On Mon, 30 Jul 2001 16:52:27 +0200, Sheldon Hearn wrote:

> I'll be a lot happier when I can enabled DDB_UNATTENDED and do whatever
> it is that causes my panic of the day and actually get a crashdump
> instead of
> 
>       panic: witness_restore: lock (sleep mutex) Giant not locked

Right!  We have interesting progress!

The following patchset fixes two problems:

1) The witness code may still panic when panicstr is not NULL.  This is
   a problem when the original panic was caused by the witness code
   itself.

   Solution: when panicstr != NULL, witness backs off on the fascism.
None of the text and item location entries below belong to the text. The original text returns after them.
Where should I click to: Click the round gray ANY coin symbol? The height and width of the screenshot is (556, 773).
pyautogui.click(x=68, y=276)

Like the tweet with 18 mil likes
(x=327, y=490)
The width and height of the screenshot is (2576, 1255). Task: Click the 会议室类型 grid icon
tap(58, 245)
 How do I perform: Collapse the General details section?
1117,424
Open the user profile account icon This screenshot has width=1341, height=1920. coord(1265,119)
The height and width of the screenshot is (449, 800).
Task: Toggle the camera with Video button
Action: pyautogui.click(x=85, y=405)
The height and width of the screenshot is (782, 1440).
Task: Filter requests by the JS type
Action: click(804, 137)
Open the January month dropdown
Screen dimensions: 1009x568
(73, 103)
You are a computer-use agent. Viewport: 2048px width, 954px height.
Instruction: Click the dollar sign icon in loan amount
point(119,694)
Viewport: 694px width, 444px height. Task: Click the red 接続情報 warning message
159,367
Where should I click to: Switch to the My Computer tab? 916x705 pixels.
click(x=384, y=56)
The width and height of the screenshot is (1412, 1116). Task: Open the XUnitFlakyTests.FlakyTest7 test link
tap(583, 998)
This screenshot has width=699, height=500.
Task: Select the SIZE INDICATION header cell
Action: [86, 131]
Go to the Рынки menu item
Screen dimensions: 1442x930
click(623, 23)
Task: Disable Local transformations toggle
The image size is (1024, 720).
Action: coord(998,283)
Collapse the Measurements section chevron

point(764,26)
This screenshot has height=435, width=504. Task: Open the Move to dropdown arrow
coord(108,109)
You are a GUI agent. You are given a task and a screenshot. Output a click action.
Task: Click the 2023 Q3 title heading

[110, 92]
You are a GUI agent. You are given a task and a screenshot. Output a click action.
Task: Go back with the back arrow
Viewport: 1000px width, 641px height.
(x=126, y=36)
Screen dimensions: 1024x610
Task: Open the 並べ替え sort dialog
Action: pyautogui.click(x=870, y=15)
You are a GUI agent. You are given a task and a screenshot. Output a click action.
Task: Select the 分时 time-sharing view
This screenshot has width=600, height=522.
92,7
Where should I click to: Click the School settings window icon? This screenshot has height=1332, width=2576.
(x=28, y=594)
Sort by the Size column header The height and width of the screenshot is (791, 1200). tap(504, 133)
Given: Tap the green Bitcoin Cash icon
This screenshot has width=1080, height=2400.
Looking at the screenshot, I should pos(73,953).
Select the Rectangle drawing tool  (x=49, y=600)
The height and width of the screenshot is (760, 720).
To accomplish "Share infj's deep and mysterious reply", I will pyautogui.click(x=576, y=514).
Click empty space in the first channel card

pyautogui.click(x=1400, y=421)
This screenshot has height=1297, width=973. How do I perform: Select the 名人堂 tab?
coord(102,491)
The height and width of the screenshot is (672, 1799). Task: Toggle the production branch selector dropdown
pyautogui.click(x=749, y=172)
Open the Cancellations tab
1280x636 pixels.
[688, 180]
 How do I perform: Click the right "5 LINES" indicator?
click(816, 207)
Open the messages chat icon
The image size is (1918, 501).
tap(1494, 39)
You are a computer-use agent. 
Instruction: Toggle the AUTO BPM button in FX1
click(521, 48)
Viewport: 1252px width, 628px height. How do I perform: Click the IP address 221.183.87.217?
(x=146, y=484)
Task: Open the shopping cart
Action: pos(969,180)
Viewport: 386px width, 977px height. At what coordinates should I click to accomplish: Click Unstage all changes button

2) The ata code calls await/mawait inside a dump.  This results in a
   hard, uninterruptable lock in ad_reinit().  An NMI might interrupt
   it, but not all of us have NMI boards.

   Solution: as a quick fix, when panicstr != NULL, bail out of
   masleep() without spinning on mutexes.

   The real solution here is arguably for the ata code to be aware of
   the fact that sleeping inside a dump (i.e. panicstr != NULL) is bad
   and stop doing so.

With these fixes in place, I can get a crashdump with a populated
ktr_buf from a witness-related panic.  Joy!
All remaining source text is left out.